CO Z BEZPIECZEŃSTWEM?
– Te imprezy są imprezami masowymi i nie różnią się niczym w porównaniu do innych. Za ich organizację odpowiadają ośrodki sportu i kultury, które spełniły wszystkie wymagania. Mamy zapewnienia policji, straży miejskiej i pożarnej, że będą je zabezpieczać – przekonywał podczas konferencji Grzegorz Orzełowski, naczelnik biura prezydenta. Problem może być potem w zależności od tego czy siedlczanie będą cieszyć się z wyniku spotkania Polski z Grecją czy nie. – Będą patrole straży miejskiej i policji, ale przy każdym nie postawimy strażnika czy policjanta – przyznał prezydent zapytany o ewentualne dodatkowe zabezpieczenia. Wyraził również nadzieję, że „nasze społeczeństwo dojrzało do tego” (tego typu imprez – od red.).

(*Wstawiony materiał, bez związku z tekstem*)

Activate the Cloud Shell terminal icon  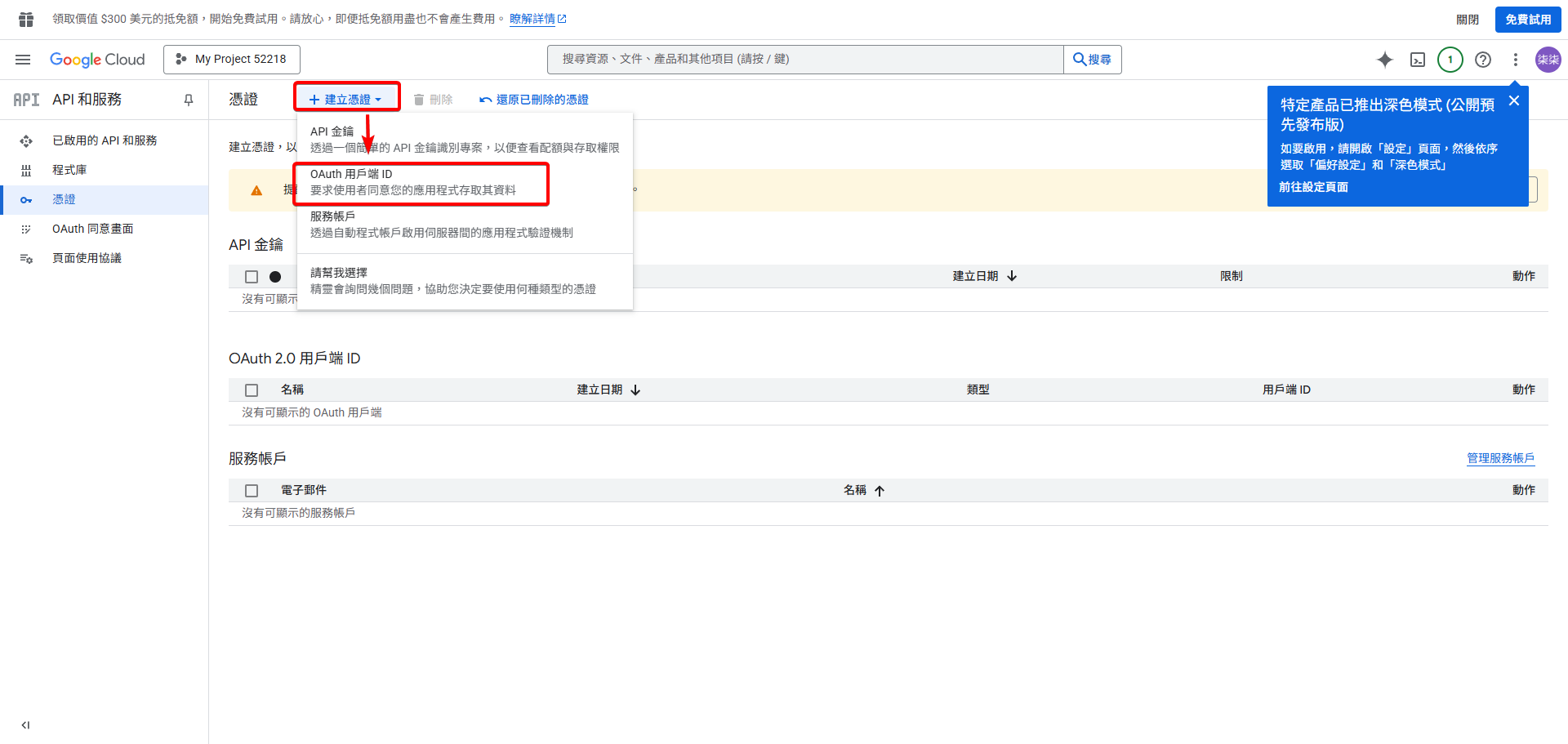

Dni Siedlec 2012 nie będą miały też nazwy, bo jak powiedział Grzegorz Orzełowski „każdy dzień ma swój live motyw” a miasto połączyło wydarzenia artystyczne z wydarzeniami sportowymi i ROAF. – Myślę, że siedlczanie nie mają potrzeby nadawania temu wspólnego mianownika – skwitował. Najprawdopodobniej nie dopiszą też wszystkie delegacje z miast partnerskich.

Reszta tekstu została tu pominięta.